Bug 6472

Summary: readKernelMapping overruns 'map' table.
Product: xorg Reporter: David Woodhouse <dwmw2>
Component: Input/KeyboardAssignee: Xorg Project Team <xorg-team>
Status: RESOLVED FIXED QA Contact:
Severity: critical    
Priority: high CC: benh, kem, ua_bugzilla_freedesktop
Version: 7.0.0   
Hardware: All   
OS: Linux (All)   
Whiteboard:
i915 platform: i915 features:
Bug Depends on:    
Bug Blocks: 5387    
Attachments:
Description Flags
Potential fix. none

Description David Woodhouse 2006-04-03 02:22:30 UTC
When reading the kernel keyboard mapping (readKernelMapping in
os-support/linux/lnx_KbdMap.c) we overrun the usefully-named global array 'map',
scribbling on other random static variables elsewhere. 

The debugging patch attached to Red Hat bug #187083
(https://bugzilla.redhat.com/bugzilla/attachment.cgi?id=127207) show this clearly...

readKernelMapping. map 0x10213488 is of size 0xf80 (i.e. ends 0x10214408)
NUM_CUSTOMKEYS 128, NUM_AT2LNX 248, NUM_KEYCODES 248, GLYPHS_PER_KEY 4
i is 0, j is 0, k is 0x10213498
i is 0, j is 1, k is 0x1021349c
i is 0, j is 2, k is 0x102134a0
i is 0, j is 3, k is 0x102134a4
i is 1, j is 0, k is 0x102134a8
 ....
i is 245, j is 3, k is 0x102143f4
i is 246, j is 0, k is 0x102143f8
i is 246, j is 1, k is 0x102143fc
i is 246, j is 2, k is 0x10214400
i is 246, j is 3, k is 0x10214404
i is 247, j is 0, k is 0x10214408
i is 247, j is 1, k is 0x1021440c
i is 247, j is 2, k is 0x10214410
i is 247, j is 3, k is 0x10214414

... with the last four writes scribbling on random variables elsewhere.
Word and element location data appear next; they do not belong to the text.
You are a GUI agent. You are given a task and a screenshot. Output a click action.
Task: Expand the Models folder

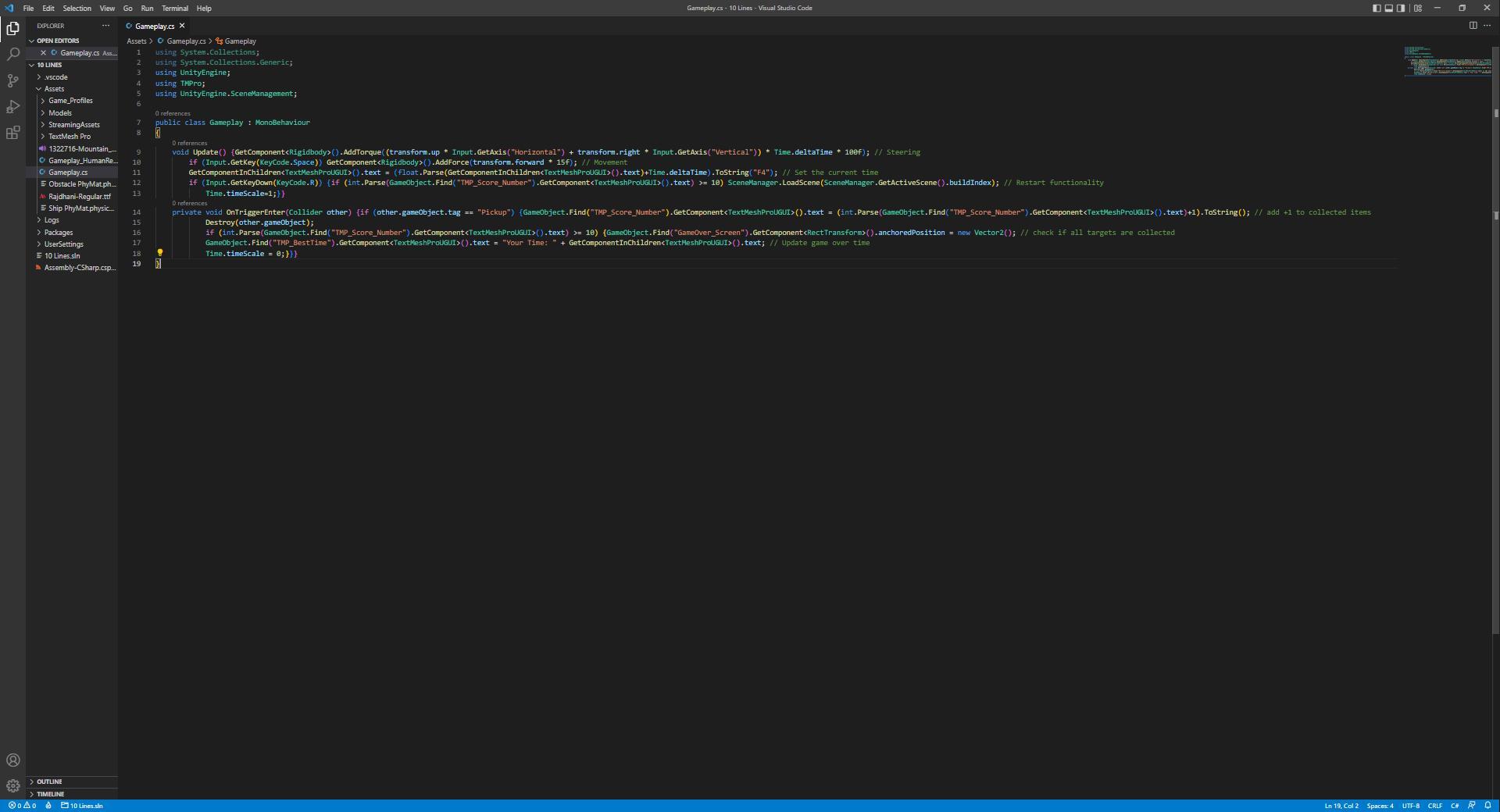[60, 113]
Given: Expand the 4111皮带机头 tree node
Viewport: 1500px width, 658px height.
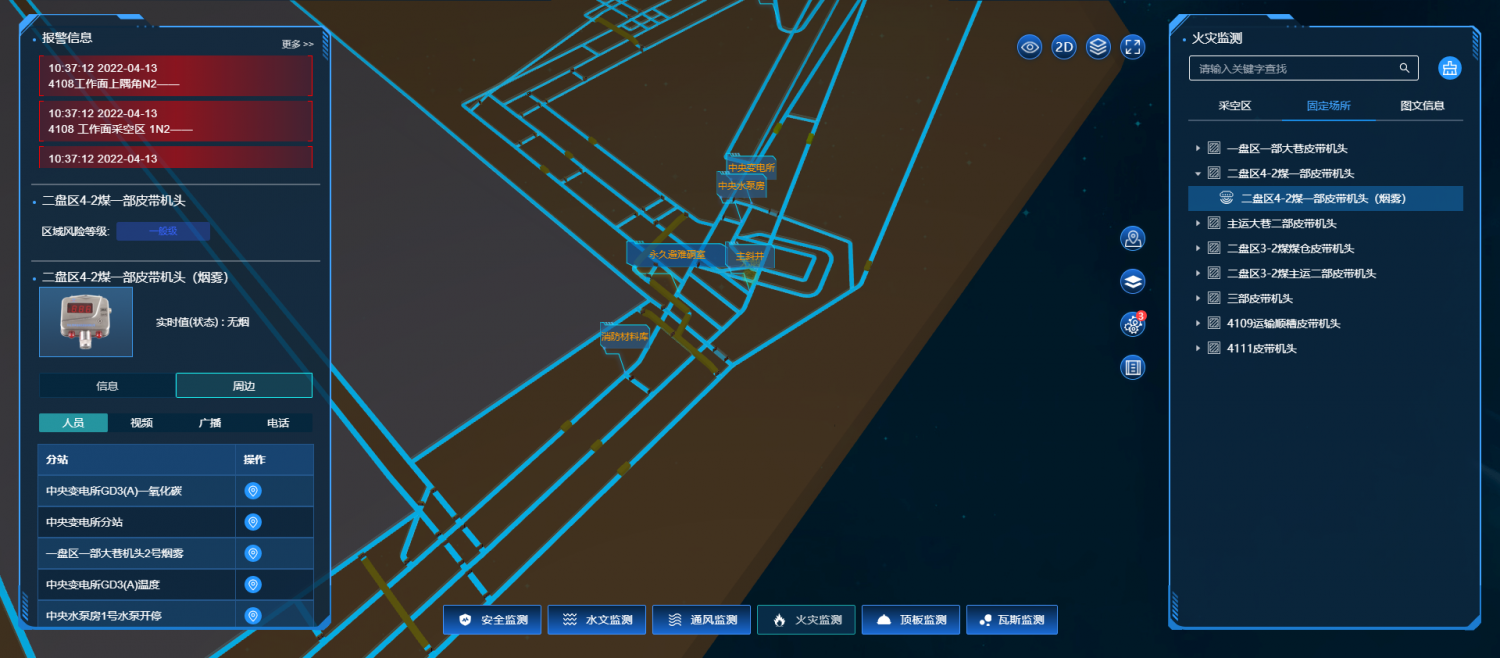Looking at the screenshot, I should 1198,348.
In the Fedora Core 5 build for PowerPC, those just happened to be the 'fd' in
linuxPciOpenFile(), so on VT switch away and back again, we closed and reopened
the wrong file descriptor... then started writing log text to the PCI config
space instead of the logfile, with predictably useful results.
Comment 1 David Woodhouse 2006-04-03 02:27:42 UTC
Oh, the 'map' array isn't actually global -- it's just declared static in the
header file. That's, erm, interesting :)
Comment 2 David Woodhouse 2006-04-03 02:39:20 UTC
Created attachment 5169 [details] [review]
Potential fix.
Comment 3 Adam Jackson 2006-04-15 05:10:21 UTC
kem claimed he had a better fix, iirc.
Comment 4 Michel Dänzer 2006-04-16 01:15:34 UTC
*** Bug 6533 has been marked as a duplicate of this bug. ***
Comment 5 David Woodhouse 2006-04-18 01:33:36 UTC
Is kem going to share his fix with us?
Comment 6 Matthias Dahl 2006-04-19 06:58:48 UTC
I spent weeks on the track of this bug with gdb and several other things. (bug 
6533) My symptons were a bit different: if Xorg was compiled with anything 
above -O0 and gcc >=4.1.x, starting with the second VT switch, the screen 
stayed black (or the system just hanged when switched back from the VT with the 
native nvidia driver). After I finally narrowed it down to readKernelMapping, 
this bug here popped up. :-)

To make a long story short: I consider this a major bug as memory is getting 
corrupted which naturally causes undesired and unforeseeable effects. Having an 
official fix for this would be rather important, so distributions could 
incorporate it into their packages until a new release is out.
Comment 7 Kevin E. Martin 2006-04-20 17:19:06 UTC
Just saw benh's question in irc -- didn't know that people were waiting on my fix.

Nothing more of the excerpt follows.